Exercise objective: Reproduce every line of the listing below without changing a single character.

[Items drawn from a data source]
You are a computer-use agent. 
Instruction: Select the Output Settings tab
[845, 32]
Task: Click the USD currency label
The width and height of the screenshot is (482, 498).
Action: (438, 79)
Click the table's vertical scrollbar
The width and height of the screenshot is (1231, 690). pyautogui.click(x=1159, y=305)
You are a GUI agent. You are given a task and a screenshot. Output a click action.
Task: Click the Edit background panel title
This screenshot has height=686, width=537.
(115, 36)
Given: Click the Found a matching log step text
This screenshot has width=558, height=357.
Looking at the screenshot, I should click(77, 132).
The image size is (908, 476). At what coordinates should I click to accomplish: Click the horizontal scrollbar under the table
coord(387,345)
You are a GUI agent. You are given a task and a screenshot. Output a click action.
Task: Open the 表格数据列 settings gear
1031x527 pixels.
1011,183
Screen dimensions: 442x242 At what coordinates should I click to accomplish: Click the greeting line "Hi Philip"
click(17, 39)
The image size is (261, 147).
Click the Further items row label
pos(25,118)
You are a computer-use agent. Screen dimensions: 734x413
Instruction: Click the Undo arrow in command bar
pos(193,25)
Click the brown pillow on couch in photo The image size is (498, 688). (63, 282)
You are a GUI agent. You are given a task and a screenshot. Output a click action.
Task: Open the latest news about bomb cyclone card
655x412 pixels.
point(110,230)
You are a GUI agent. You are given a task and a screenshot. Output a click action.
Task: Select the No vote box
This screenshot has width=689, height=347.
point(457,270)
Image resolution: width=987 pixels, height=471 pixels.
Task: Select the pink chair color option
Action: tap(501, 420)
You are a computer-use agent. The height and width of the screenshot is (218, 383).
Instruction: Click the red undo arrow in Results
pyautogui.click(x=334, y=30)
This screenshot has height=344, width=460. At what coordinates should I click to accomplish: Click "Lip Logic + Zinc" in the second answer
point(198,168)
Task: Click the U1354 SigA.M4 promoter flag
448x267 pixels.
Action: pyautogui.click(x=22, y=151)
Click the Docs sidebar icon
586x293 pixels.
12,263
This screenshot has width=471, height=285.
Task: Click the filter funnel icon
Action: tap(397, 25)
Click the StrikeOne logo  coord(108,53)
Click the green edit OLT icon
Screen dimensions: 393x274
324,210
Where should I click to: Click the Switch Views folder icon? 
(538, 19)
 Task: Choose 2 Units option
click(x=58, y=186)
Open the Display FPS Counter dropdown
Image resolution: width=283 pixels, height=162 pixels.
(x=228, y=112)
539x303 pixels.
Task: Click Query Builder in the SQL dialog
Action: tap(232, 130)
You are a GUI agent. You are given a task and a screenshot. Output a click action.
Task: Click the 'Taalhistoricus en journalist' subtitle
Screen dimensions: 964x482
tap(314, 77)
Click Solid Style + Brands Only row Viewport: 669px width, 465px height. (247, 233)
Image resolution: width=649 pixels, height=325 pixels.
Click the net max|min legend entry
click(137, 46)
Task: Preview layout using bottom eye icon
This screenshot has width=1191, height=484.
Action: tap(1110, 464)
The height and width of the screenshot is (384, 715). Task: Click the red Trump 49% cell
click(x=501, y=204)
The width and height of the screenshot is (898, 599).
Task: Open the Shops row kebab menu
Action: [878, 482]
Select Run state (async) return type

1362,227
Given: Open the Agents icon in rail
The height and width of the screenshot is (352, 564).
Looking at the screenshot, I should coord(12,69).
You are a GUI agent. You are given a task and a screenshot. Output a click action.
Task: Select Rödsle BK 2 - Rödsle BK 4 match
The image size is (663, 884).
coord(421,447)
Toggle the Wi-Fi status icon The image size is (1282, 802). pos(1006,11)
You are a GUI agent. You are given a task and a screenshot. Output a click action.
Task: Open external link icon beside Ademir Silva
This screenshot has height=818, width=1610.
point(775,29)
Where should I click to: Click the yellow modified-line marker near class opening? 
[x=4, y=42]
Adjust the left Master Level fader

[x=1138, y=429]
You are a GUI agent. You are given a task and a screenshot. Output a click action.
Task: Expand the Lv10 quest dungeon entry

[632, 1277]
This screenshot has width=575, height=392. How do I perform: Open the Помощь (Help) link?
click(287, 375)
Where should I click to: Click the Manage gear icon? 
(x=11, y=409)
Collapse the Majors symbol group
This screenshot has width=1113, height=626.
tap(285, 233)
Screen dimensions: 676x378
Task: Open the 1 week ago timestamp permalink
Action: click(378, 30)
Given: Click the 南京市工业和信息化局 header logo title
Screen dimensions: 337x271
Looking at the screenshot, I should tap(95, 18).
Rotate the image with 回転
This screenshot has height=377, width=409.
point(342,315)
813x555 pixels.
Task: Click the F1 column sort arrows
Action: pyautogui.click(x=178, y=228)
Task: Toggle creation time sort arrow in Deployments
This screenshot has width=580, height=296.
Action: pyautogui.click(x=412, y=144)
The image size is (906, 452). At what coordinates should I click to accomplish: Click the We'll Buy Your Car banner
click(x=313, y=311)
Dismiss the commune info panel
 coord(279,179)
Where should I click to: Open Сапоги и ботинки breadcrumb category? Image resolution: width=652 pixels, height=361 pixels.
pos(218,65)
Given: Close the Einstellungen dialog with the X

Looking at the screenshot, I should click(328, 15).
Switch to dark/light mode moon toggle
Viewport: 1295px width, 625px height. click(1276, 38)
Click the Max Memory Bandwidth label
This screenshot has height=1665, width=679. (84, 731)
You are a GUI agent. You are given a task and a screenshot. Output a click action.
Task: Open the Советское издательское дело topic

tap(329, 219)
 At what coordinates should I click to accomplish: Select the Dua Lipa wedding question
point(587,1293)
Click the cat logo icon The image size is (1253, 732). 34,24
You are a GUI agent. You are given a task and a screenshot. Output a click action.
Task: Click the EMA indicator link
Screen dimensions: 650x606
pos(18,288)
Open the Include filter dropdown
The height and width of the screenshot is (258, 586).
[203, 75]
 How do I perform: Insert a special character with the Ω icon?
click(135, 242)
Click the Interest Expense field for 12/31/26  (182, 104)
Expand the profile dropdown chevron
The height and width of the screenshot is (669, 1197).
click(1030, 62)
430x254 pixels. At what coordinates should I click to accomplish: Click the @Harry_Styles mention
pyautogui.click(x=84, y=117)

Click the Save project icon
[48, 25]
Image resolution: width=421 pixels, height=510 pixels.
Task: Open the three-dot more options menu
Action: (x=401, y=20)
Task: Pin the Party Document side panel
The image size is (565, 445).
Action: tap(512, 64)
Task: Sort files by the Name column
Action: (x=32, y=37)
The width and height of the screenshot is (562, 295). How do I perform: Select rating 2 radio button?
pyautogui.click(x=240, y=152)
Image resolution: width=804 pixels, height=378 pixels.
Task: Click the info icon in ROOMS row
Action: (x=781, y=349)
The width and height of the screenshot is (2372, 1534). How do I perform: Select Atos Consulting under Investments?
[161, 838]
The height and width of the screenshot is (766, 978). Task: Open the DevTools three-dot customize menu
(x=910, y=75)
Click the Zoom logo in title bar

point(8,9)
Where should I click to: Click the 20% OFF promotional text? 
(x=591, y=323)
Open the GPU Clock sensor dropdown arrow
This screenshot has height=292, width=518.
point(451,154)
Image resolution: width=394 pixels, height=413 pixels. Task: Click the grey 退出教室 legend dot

Answer to the task:
You are a computer-use agent. 
Instruction: Select the Output Settings tab
[845, 32]
Task: Click the USD currency label
The width and height of the screenshot is (482, 498).
Action: (438, 79)
Click the table's vertical scrollbar
The width and height of the screenshot is (1231, 690). pyautogui.click(x=1159, y=305)
You are a GUI agent. You are given a task and a screenshot. Output a click action.
Task: Click the Edit background panel title
This screenshot has height=686, width=537.
(115, 36)
Given: Click the Found a matching log step text
This screenshot has width=558, height=357.
Looking at the screenshot, I should click(77, 132).
The image size is (908, 476). At what coordinates should I click to accomplish: Click the horizontal scrollbar under the table
coord(387,345)
You are a GUI agent. You are given a task and a screenshot. Output a click action.
Task: Open the 表格数据列 settings gear
1031x527 pixels.
1011,183
Screen dimensions: 442x242 At what coordinates should I click to accomplish: Click the greeting line "Hi Philip"
click(17, 39)
The image size is (261, 147).
Click the Further items row label
pos(25,118)
You are a computer-use agent. Screen dimensions: 734x413
Instruction: Click the Undo arrow in command bar
pos(193,25)
Click the brown pillow on couch in photo The image size is (498, 688). (63, 282)
You are a GUI agent. You are given a task and a screenshot. Output a click action.
Task: Open the latest news about bomb cyclone card
655x412 pixels.
point(110,230)
You are a GUI agent. You are given a task and a screenshot. Output a click action.
Task: Select the No vote box
This screenshot has width=689, height=347.
point(457,270)
Image resolution: width=987 pixels, height=471 pixels.
Task: Select the pink chair color option
Action: tap(501, 420)
You are a computer-use agent. The height and width of the screenshot is (218, 383).
Instruction: Click the red undo arrow in Results
pyautogui.click(x=334, y=30)
This screenshot has height=344, width=460. At what coordinates should I click to accomplish: Click "Lip Logic + Zinc" in the second answer
point(198,168)
Task: Click the U1354 SigA.M4 promoter flag
448x267 pixels.
Action: pyautogui.click(x=22, y=151)
Click the Docs sidebar icon
586x293 pixels.
12,263
This screenshot has width=471, height=285.
Task: Click the filter funnel icon
Action: tap(397, 25)
Click the StrikeOne logo  coord(108,53)
Click the green edit OLT icon
Screen dimensions: 393x274
324,210
Where should I click to: Click the Switch Views folder icon? 
(538, 19)
 Task: Choose 2 Units option
click(x=58, y=186)
Open the Display FPS Counter dropdown
Image resolution: width=283 pixels, height=162 pixels.
(x=228, y=112)
539x303 pixels.
Task: Click Query Builder in the SQL dialog
Action: tap(232, 130)
You are a GUI agent. You are given a task and a screenshot. Output a click action.
Task: Click the 'Taalhistoricus en journalist' subtitle
Screen dimensions: 964x482
tap(314, 77)
Click Solid Style + Brands Only row Viewport: 669px width, 465px height. (247, 233)
Image resolution: width=649 pixels, height=325 pixels.
Click the net max|min legend entry
click(137, 46)
Task: Preview layout using bottom eye icon
This screenshot has width=1191, height=484.
Action: tap(1110, 464)
The height and width of the screenshot is (384, 715). Task: Click the red Trump 49% cell
click(x=501, y=204)
The width and height of the screenshot is (898, 599).
Task: Open the Shops row kebab menu
Action: [878, 482]
Select Run state (async) return type

1362,227
Given: Open the Agents icon in rail
The height and width of the screenshot is (352, 564).
Looking at the screenshot, I should coord(12,69).
You are a GUI agent. You are given a task and a screenshot. Output a click action.
Task: Select Rödsle BK 2 - Rödsle BK 4 match
The image size is (663, 884).
coord(421,447)
Toggle the Wi-Fi status icon The image size is (1282, 802). pos(1006,11)
You are a GUI agent. You are given a task and a screenshot. Output a click action.
Task: Open external link icon beside Ademir Silva
This screenshot has height=818, width=1610.
point(775,29)
Where should I click to: Click the yellow modified-line marker near class opening? 
[x=4, y=42]
Adjust the left Master Level fader

[x=1138, y=429]
You are a GUI agent. You are given a task and a screenshot. Output a click action.
Task: Expand the Lv10 quest dungeon entry

[632, 1277]
This screenshot has width=575, height=392. How do I perform: Open the Помощь (Help) link?
click(287, 375)
Where should I click to: Click the Manage gear icon? 
(x=11, y=409)
Collapse the Majors symbol group
This screenshot has width=1113, height=626.
tap(285, 233)
Screen dimensions: 676x378
Task: Open the 1 week ago timestamp permalink
Action: click(378, 30)
Given: Click the 南京市工业和信息化局 header logo title
Screen dimensions: 337x271
Looking at the screenshot, I should tap(95, 18).
Rotate the image with 回転
This screenshot has height=377, width=409.
point(342,315)
813x555 pixels.
Task: Click the F1 column sort arrows
Action: pyautogui.click(x=178, y=228)
Task: Toggle creation time sort arrow in Deployments
This screenshot has width=580, height=296.
Action: pyautogui.click(x=412, y=144)
The image size is (906, 452). At what coordinates should I click to accomplish: Click the We'll Buy Your Car banner
click(x=313, y=311)
Dismiss the commune info panel
 coord(279,179)
Where should I click to: Open Сапоги и ботинки breadcrumb category? Image resolution: width=652 pixels, height=361 pixels.
pos(218,65)
Given: Close the Einstellungen dialog with the X

Looking at the screenshot, I should click(328, 15).
Switch to dark/light mode moon toggle
Viewport: 1295px width, 625px height. click(1276, 38)
Click the Max Memory Bandwidth label
This screenshot has height=1665, width=679. (84, 731)
You are a GUI agent. You are given a task and a screenshot. Output a click action.
Task: Open the Советское издательское дело topic

tap(329, 219)
 At what coordinates should I click to accomplish: Select the Dua Lipa wedding question
point(587,1293)
Click the cat logo icon The image size is (1253, 732). 34,24
You are a GUI agent. You are given a task and a screenshot. Output a click action.
Task: Click the EMA indicator link
Screen dimensions: 650x606
pos(18,288)
Open the Include filter dropdown
The height and width of the screenshot is (258, 586).
[203, 75]
 How do I perform: Insert a special character with the Ω icon?
click(135, 242)
Click the Interest Expense field for 12/31/26  (182, 104)
Expand the profile dropdown chevron
The height and width of the screenshot is (669, 1197).
click(1030, 62)
430x254 pixels. At what coordinates should I click to accomplish: Click the @Harry_Styles mention
pyautogui.click(x=84, y=117)

Click the Save project icon
[48, 25]
Image resolution: width=421 pixels, height=510 pixels.
Task: Open the three-dot more options menu
Action: (x=401, y=20)
Task: Pin the Party Document side panel
The image size is (565, 445).
Action: tap(512, 64)
Task: Sort files by the Name column
Action: (x=32, y=37)
The width and height of the screenshot is (562, 295). How do I perform: Select rating 2 radio button?
pyautogui.click(x=240, y=152)
Image resolution: width=804 pixels, height=378 pixels.
Task: Click the info icon in ROOMS row
Action: (x=781, y=349)
The width and height of the screenshot is (2372, 1534). How do I perform: Select Atos Consulting under Investments?
[161, 838]
The height and width of the screenshot is (766, 978). Task: Open the DevTools three-dot customize menu
(x=910, y=75)
Click the Zoom logo in title bar

point(8,9)
Where should I click to: Click the 20% OFF promotional text? 
(x=591, y=323)
Open the GPU Clock sensor dropdown arrow
This screenshot has height=292, width=518.
point(451,154)
Image resolution: width=394 pixels, height=413 pixels. Task: Click the grey 退出教室 legend dot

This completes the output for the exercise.